- [EXERCISE TEXT]:
═══
And as even the Treasurer has pointed out, from 2016 onwards, economic growth rates of 2 to 3 per cent are lower than the population growth rate – so income per capita is forecast by the PNG Treasurer and PNG Treasury to keep falling over the next four years. PNG is going backwards economically – and this situation is expected to continue for years.
There is no practical vision for getting PNG back onto a development path. As the PNG LNG project has indicated, it would be foolish for PNG to put much belief in the hope that the resource sector can transform life on the ground for most Papua New Guineans.
═══
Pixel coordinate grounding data
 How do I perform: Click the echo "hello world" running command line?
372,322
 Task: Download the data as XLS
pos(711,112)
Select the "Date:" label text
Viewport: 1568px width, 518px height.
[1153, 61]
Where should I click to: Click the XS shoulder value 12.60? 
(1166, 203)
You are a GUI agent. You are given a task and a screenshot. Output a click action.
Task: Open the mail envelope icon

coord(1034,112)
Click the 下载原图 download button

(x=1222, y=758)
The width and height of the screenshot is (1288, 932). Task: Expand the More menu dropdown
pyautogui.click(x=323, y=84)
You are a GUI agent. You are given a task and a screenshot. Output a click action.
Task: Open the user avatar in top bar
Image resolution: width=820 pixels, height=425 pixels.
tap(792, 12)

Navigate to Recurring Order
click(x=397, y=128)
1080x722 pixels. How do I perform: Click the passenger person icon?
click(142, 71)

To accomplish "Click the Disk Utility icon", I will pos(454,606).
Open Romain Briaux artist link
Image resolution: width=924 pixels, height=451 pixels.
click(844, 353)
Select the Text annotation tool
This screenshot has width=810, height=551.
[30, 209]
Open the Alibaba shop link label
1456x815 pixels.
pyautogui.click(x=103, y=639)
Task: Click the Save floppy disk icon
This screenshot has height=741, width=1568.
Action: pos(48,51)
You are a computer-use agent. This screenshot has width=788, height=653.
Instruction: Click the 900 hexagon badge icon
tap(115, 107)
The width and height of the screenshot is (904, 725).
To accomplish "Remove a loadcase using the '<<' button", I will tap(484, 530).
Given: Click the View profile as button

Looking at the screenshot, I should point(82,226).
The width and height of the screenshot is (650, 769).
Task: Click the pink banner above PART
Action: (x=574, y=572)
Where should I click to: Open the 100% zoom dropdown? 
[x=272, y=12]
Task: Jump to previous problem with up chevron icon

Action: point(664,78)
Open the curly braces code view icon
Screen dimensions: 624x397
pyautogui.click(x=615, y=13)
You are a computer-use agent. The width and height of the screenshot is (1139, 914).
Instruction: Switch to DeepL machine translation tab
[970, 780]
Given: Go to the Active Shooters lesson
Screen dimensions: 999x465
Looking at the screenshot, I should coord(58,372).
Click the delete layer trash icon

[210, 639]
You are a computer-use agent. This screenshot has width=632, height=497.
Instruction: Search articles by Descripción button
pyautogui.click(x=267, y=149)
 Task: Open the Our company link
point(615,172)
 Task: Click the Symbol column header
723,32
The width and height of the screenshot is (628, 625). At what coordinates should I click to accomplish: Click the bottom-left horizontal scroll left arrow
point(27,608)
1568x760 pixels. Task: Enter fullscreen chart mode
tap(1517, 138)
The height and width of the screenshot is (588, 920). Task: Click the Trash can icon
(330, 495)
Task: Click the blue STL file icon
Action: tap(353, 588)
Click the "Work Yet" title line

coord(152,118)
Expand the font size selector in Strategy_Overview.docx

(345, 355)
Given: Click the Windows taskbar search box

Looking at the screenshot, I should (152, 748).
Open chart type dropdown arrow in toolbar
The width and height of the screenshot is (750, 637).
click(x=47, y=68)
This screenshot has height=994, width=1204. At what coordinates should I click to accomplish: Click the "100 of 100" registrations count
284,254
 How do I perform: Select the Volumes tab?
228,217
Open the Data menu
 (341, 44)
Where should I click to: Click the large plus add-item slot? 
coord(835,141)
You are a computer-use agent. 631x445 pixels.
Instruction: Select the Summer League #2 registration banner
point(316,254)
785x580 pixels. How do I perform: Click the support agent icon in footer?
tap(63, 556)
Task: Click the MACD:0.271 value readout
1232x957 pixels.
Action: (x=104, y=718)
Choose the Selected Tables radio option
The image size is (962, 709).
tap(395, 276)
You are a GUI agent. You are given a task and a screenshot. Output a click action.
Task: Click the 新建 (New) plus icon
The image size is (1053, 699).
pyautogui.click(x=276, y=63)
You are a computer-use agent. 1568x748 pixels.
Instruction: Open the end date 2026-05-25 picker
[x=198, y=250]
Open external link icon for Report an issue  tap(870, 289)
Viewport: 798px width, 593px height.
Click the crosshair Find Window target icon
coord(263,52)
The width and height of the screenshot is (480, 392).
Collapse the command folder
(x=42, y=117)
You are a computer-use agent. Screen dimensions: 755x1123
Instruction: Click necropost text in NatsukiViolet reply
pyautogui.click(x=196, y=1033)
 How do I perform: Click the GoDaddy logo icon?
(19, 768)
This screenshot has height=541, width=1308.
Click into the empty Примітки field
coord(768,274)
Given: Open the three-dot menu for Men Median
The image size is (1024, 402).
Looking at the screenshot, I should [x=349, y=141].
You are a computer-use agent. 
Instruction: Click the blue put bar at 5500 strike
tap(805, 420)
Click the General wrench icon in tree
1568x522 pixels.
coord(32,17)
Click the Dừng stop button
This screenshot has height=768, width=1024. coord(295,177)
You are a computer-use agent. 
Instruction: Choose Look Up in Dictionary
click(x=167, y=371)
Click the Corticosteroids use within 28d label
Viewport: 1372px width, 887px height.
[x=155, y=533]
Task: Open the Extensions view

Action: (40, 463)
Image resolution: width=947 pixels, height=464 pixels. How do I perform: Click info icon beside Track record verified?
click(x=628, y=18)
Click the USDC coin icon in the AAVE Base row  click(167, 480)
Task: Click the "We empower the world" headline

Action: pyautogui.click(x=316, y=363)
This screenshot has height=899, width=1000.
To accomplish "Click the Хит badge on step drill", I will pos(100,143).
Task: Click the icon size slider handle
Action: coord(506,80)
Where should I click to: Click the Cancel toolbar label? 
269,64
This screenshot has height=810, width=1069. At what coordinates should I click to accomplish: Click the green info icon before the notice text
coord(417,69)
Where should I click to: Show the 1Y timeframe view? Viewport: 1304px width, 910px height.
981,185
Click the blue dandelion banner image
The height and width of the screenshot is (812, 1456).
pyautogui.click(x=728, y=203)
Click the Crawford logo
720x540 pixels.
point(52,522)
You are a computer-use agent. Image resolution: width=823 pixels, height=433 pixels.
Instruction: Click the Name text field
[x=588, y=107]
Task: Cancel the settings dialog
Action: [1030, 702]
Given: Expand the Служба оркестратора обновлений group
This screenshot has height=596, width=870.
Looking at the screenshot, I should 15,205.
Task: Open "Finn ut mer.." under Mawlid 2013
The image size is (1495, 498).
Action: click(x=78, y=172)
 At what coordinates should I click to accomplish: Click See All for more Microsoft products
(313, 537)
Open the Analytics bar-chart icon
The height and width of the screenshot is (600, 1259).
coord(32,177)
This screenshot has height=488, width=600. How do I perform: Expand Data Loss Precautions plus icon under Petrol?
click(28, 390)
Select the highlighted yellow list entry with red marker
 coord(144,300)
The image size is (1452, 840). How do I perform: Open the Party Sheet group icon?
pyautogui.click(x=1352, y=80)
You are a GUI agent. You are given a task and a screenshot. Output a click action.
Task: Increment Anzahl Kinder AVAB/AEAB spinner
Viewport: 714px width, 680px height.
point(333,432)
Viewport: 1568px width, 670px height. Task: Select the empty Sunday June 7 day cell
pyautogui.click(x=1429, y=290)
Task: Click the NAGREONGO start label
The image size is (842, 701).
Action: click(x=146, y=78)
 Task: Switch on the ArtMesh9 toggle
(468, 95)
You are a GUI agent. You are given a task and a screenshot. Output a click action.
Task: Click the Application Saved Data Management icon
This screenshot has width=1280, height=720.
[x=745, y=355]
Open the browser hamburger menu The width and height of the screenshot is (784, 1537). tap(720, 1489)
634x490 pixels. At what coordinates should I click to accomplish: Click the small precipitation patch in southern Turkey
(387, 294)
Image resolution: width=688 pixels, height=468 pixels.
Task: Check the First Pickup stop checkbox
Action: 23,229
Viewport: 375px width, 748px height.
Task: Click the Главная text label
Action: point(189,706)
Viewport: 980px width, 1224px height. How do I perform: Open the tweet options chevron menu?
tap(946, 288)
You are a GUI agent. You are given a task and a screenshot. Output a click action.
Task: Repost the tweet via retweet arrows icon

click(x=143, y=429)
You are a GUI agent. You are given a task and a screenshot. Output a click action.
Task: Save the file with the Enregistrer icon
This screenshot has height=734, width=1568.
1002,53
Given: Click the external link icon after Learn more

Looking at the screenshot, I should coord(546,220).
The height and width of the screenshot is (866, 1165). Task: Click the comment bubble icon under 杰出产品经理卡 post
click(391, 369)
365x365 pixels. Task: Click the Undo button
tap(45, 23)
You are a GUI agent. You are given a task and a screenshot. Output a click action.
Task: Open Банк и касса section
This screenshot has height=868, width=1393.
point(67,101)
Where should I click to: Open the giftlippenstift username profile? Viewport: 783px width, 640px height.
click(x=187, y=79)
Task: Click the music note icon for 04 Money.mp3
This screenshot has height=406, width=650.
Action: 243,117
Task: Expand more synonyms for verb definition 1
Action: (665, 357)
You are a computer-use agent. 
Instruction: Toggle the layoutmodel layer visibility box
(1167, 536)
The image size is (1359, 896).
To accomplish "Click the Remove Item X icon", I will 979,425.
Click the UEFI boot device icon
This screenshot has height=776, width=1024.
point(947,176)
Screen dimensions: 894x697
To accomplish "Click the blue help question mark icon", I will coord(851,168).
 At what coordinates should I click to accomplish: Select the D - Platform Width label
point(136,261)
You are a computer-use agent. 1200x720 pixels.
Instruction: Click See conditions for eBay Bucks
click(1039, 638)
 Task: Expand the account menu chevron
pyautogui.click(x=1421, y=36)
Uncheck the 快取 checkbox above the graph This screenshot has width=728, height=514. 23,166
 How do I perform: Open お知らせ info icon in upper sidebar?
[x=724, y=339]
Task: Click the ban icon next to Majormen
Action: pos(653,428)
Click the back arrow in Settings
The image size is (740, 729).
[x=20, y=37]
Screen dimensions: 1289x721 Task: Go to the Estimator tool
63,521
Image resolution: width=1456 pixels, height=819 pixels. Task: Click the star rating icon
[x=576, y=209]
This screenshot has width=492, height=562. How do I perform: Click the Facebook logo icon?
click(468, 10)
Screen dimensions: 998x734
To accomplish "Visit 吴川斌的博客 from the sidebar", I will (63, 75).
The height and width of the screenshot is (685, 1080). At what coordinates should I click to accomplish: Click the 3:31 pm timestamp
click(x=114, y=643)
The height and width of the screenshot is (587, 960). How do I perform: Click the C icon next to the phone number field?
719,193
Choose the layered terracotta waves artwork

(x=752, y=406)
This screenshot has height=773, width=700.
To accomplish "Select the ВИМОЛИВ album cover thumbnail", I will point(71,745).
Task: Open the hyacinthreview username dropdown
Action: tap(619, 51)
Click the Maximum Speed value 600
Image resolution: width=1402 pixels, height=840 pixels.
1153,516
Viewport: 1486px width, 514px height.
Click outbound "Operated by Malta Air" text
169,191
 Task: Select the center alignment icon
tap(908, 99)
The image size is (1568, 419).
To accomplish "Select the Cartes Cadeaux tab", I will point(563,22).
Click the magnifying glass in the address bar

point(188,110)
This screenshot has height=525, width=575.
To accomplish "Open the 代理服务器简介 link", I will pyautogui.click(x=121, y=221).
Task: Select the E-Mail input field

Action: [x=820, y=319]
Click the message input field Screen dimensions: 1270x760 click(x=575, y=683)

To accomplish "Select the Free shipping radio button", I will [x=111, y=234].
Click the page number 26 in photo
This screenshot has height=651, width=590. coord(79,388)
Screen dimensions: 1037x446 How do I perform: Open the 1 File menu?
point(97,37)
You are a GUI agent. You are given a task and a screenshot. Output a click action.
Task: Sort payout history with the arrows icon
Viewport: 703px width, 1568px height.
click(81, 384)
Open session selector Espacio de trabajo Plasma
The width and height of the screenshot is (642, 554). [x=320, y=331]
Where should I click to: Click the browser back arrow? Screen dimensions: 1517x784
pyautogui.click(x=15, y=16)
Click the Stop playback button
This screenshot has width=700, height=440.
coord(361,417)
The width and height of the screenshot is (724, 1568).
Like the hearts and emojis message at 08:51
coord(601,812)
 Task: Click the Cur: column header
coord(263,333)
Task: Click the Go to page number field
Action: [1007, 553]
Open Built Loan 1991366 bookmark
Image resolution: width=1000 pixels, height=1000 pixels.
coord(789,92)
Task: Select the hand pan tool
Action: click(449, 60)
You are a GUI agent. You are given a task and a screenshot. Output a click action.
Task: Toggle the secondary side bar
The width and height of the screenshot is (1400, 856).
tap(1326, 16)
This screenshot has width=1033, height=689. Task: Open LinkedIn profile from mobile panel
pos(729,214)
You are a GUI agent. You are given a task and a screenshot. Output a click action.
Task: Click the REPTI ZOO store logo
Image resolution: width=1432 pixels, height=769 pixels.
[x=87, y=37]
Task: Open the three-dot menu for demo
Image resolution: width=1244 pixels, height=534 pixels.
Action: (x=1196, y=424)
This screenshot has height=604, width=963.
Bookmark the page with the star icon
═══
Continue the passage on Papua New Guinea's economic outlook, starting after its final sentence about the resource sector.

The composition of expenditure cuts points to very poor budgeting and planning systems. In particular, the government indicated in its supplementary budget that it would be cutting expenditure by K928m for the remainder of 2016. In the end, the cuts amounted to only K262.2m. Staffing costs actually exceeded the Supplementary Budget by an extraordinary K471.0 million. Some deeper analysis of Appendix D in the FBO indicates most of this was for teacher salaries where the Supplementary Budget figure of K1,023 million was exceeded by K317.6 million. Such a massive difference of 31% in such a large and key area points to a lack of planning ability. The Tuition Fee Free Education policy was inevitably going to require more teachers and the government knew that teacher salaries were being increased – but such obvious costs did not flow through to the budget. This is poor management.
As usual, there are some hidden gems in such budget reports. For example, Table 33 on the K100 million spent through the “Secretary’s Advance” by Dairi Vele included K1,608,400 “to settle bills for Javati/Twivey Lawyer” and a rather unusual K18 million paid by the Electoral Commission to the Washington Embassy.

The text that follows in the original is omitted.